There are a diverse range of funds that invest in different things, with different strategies – high income, capital growth, income and growth, and so on.

Risk diversification
Collective or pooled investments allow for risk diversification by providing you with access to a different sectors via one or more unit or share purchases. There are hundreds of pooled investment funds available, focusing on different sectors and countries.

Specialist funds are designed to concentrate on a very specific area, sector or type of investment. At the other end of the scale, you can choose a generalist fund with a global mandate that is able to invest in any type of company in any sector.

Other holdings
Obviously, a very general fund will be able to provide a high level of diversification by investing across a number of regions and countries, so that volatility in one area can be balanced out by other holdings.

But even specialist funds provide some diversification. For example, if you wanted to invest in UK smaller companies, it might be impractical (in terms of costs and research time) to invest in more than a few different companies.

Relevant sectors
A fund manager, on the other hand, can bulk buy shares and spread the investment further. He or she is also likely to have an in-depth knowledge of the sector and sometimes even a team of researchers at their disposal to keep an eye on relevant sectors for new opportunities and potential problems.

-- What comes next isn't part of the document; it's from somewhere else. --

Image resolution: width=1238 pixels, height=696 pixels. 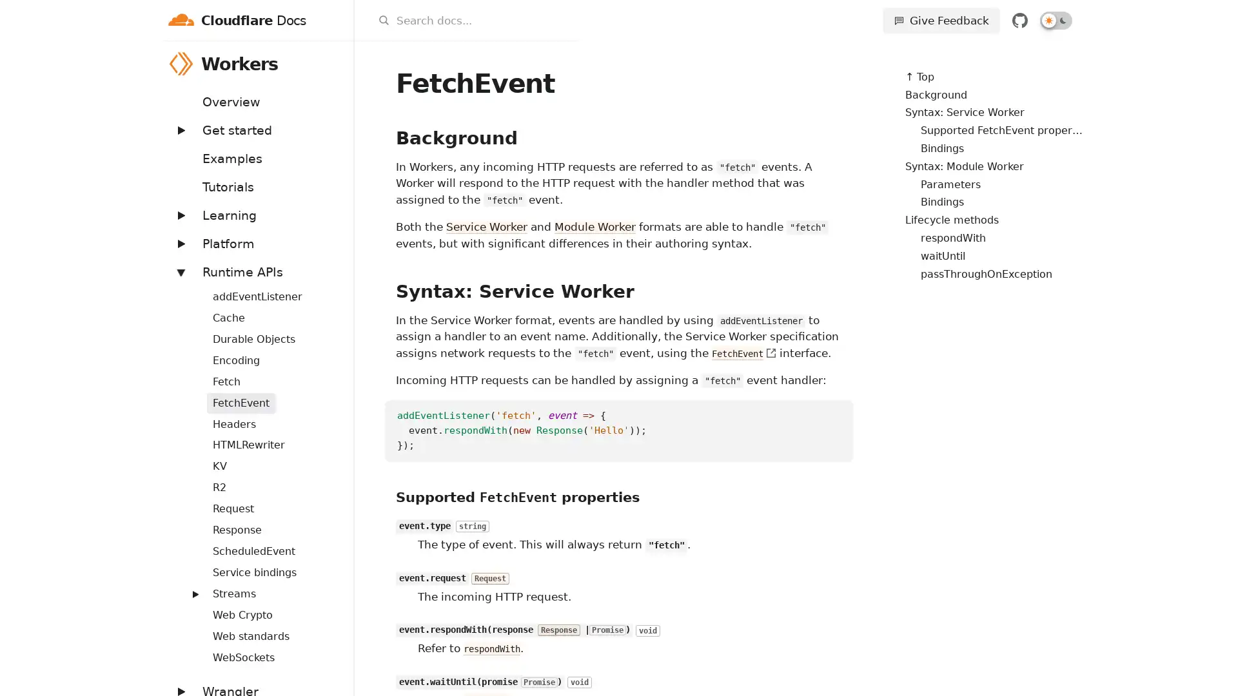 I want to click on Expand: Streams, so click(x=194, y=594).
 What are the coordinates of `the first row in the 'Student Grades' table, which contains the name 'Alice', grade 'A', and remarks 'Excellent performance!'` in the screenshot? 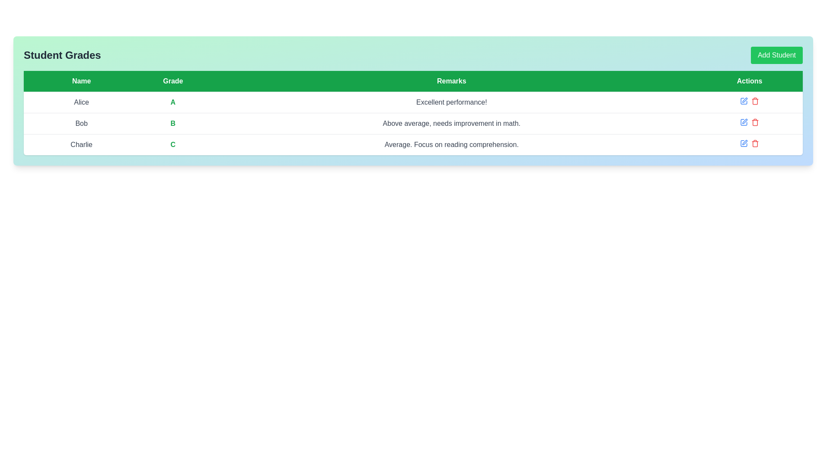 It's located at (412, 102).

In addition, fund managers can gain access to markets and instruments that individual investors don’t have the knowledge, capital or perhaps even legal right to invest in, for example, hedge funds, companies listed in emerging markets, private equity situations or complex derivatives.

Market index
Most collective funds are actively managed, which means that the fund manager investigates all the potential opportunities available before buying and selling assets to provide a return for the investors.

Alternatively, you can also invest in a tracker fund, which will track a market index such as the FTSE 100. This type of fund is passively managed. It will aim to imitate the movements of a specific index, typically by buying a similar proportion of all the shares in the index to their index weighting. The charges are usually lower than for actively managed funds because you don’t have to pay a fund manager to beat the market or generate a steady return.